- [Excerpt provided]:
□ □ □ □
From Publishers Weekly

In a stunning celebration of color Caldecott medalist Young ( Lon Po Po ) offers a vibrant variation on the fable of the blind men trying to identify an elephant. Seven differently-hued blind mice approach the "strange Something" in their midst on successive days and report their findings to the group. A large black square provides the background for each painting, a dramatic contrast to the brilliant images "felt" by the sightless rodents. Young's textured, cut-paper illustrations allow readers to visualize just how a floppy ear might be mistaken for a fan ("I felt it move!"); the elephant's curving trunk springs to life as both a jewel-green snake and a glowing yellow spear. The spare text permits greater exploration and enjoyment of the artwork--it may be difficult to read the story straight through without stopping to compare the various images. The "Mouse Moral" that concludes the tale--"Knowing in part may make a fine tale, but wisdom comes from seeing the whole"--may seem superfluous to those who prefer the imaginative "vision" of the mice. Ages 4-up.
□ □ □ □
- [Objective 1]: In the review, what forms the background of each painting?
- [Objective 2]: According to the review, why might readers find it hard to get through the story without pausing? Answer in one to three sentences.
□ □ □ □
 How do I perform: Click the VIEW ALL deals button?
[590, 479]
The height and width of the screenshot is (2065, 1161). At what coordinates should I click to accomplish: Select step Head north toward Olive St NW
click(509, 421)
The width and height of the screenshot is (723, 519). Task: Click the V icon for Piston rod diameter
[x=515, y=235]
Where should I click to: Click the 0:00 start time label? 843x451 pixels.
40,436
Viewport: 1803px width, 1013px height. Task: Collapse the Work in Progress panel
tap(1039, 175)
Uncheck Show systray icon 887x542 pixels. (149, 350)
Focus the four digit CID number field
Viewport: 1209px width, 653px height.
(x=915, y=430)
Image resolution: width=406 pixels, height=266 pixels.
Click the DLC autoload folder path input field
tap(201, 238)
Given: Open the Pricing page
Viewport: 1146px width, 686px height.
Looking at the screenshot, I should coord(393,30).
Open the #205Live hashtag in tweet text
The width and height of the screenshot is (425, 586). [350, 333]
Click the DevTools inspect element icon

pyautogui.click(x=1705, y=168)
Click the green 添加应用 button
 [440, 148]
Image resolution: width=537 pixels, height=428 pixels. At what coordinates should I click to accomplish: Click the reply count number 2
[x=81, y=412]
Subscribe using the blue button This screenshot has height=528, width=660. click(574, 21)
□ □ □ □
- [Expected answer 1]: A large black square.

- [Expected answer 2]: The spare text leaves room for greater exploration and enjoyment of the artwork. Readers are likely to stop and compare the various images.